10. A ripping combine according to any one of the preceding claims, further including a material guide (121) mounted on the cutting frame (111) or the roller support (109), the material guide (121) extending from a lower or rear side of the second cutting roller and extending downwardly and forwardly for guiding material cut by the other cutting device (107).

11. A tunnelling combination as claimed in any one of the preceding claims, further comprising support means (201), the support means (201) being mounted at either side of the cutting frame, the support means (201) being arranged to extend outwardly and push against the side wall for stabilising the machine.

12. A tunnelling combination according to claim 11, wherein each support device (201) comprises a substantially longitudinal contact structure (202), one end of the contact structure (202) being laterally displaceable by an actuator (203), the other end of the contact structure (202) being hinged at the cutting frame, preferably the support device (201) further comprises a deployable or deployable cover (204).

13. A tunnelling combination as claimed in claim 7 or 12, further comprising a pressure regulation circuit for regulating pressure irregularities present in the actuator (203, 302) during operation, preferably configured to hold the actuator (203, 302) in position upon loss of input pressure.

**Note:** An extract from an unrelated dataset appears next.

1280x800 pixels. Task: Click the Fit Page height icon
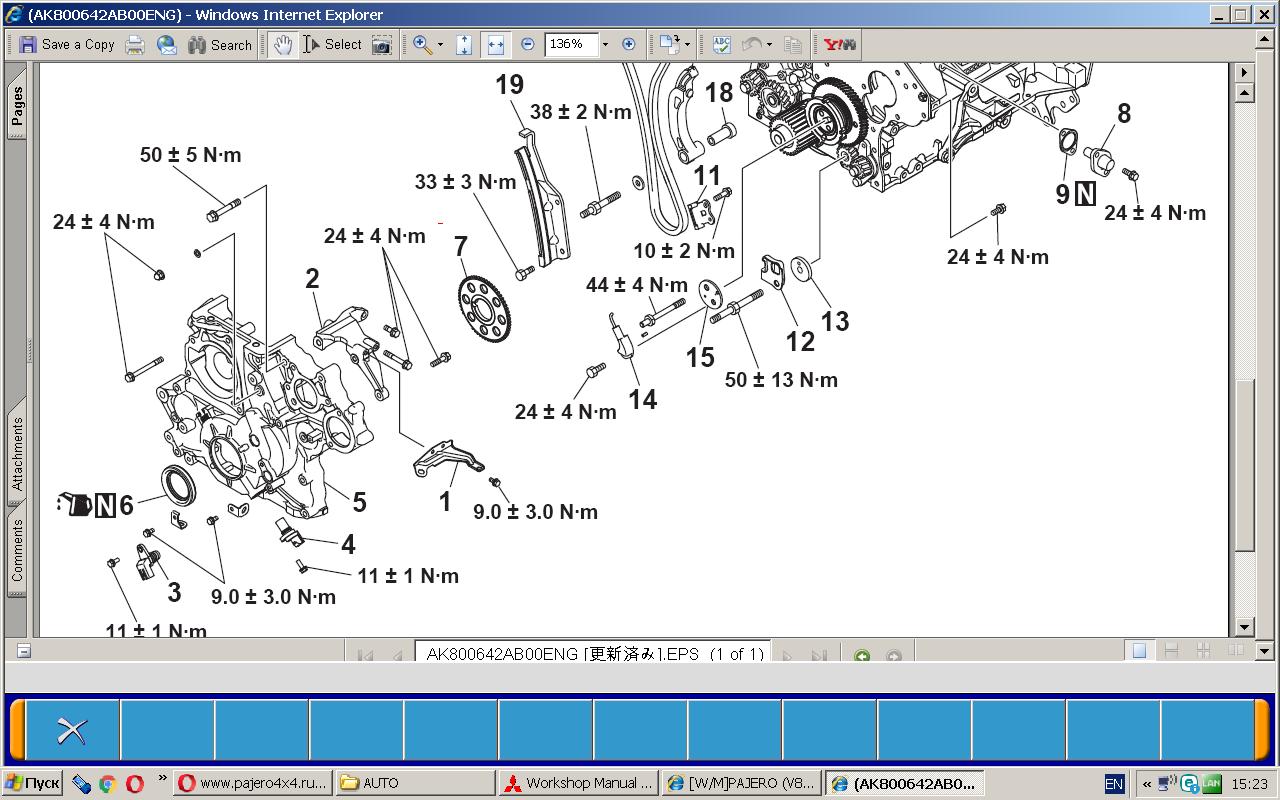point(464,45)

14. A tunnelling combination machine as claimed in any one of the preceding claims, wherein the first cutting roller comprises an outwardly extendable end portion (130) and has a diameter corresponding to at least one fifth or one quarter of the cutting diameter of the cutting head (101, 102).

15. A tunnelling combination as claimed in any one of the preceding claims, further comprising a third cutting roller (105), the third cutting roller (105) being mounted on the cutting frame (111), preferably the third cutting roller is mounted on the cutting frame (111) via a further roller support (112), and the further roller support (112) is hinged to the cutting frame (111) in a height adjustable manner, preferably the third cutting roller (105) comprises an end portion which is extendable outwardly and has a diameter corresponding to at least one fifth or one quarter of the cutting diameter of the cutting head (110).

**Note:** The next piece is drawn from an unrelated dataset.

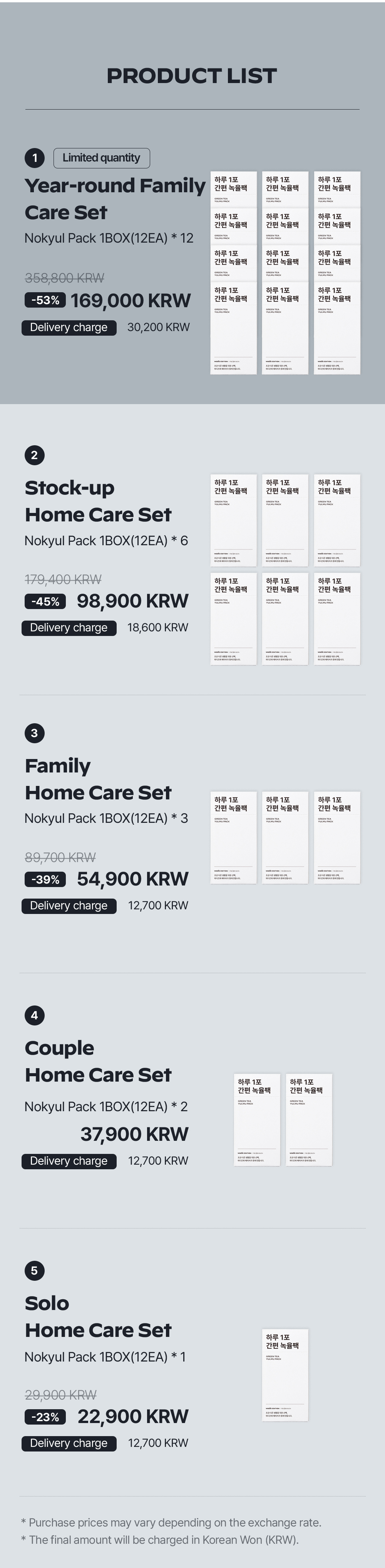Image resolution: width=385 pixels, height=1568 pixels.
Task: Click Delivery charge label beside 30,200 KRW
Action: point(69,328)
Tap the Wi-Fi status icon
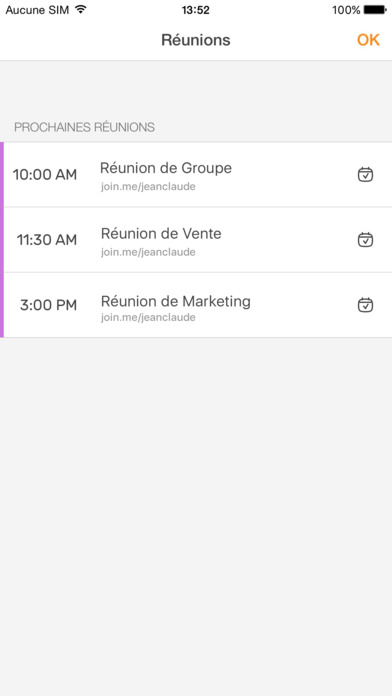392x696 pixels. click(80, 9)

16. The ripping combination according to any one of the preceding claims, wherein each cutting head has at least one radial cutting arm equipped with a cutting section that is movable or extendable in a radial direction, preferably each cutting head has three radial cutting arms, preferably a cutting boom (113) arranged to be adjustable in a vertical direction relative to the travelling mechanism.

17. A method of excavating material using a ripping combine according to any one of claims 1 to 16, the method including

-adjusting the cutting head and/or the first cutting roller and/or the cutting boom for the purpose of achieving a specific cutting profile, in particular a specific rectangular cutting profile;

-activating the cutting head;

-activating the first cutting roll;

-activating the second cutting roll;

-conveying the excavated material to the rear side of the machine by means of a conveyor.